What to work on: Please rescale the material from its first line up to and including the line with "click(690, 510)" and give only those lines again, requests included. Multiply every coordinate in the answers by 1.1 and round each result to a whole number, with halves rounded up.

━━━━━ Input records ━━━━━

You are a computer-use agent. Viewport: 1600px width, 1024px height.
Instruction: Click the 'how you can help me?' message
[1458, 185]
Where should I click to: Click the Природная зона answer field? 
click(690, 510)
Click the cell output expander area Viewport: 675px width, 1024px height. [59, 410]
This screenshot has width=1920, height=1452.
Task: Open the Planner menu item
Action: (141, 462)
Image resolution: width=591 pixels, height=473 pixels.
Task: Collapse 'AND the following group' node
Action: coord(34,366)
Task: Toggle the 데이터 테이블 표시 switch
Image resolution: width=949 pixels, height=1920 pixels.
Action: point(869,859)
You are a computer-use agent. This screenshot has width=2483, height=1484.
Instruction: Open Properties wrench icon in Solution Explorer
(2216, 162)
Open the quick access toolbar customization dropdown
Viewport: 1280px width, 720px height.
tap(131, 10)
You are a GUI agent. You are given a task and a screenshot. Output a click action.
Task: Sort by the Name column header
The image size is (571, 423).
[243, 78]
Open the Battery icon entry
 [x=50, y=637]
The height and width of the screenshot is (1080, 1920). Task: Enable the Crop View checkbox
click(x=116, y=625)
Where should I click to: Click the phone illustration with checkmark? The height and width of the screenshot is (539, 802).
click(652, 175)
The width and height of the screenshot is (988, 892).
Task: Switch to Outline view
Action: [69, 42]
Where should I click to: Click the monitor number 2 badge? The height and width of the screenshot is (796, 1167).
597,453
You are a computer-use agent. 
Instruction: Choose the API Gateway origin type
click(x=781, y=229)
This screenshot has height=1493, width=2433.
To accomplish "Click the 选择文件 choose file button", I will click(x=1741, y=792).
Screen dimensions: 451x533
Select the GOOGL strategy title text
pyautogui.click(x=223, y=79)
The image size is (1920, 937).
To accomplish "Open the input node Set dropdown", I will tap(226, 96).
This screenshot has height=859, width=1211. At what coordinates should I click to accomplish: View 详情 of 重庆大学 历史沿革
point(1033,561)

━━━━━

Result below:
You are a computer-use agent. Viewport: 1600px width, 1024px height.
Instruction: Click the 'how you can help me?' message
[1604, 204]
Where should I click to: Click the Природная зона answer field? 
click(759, 561)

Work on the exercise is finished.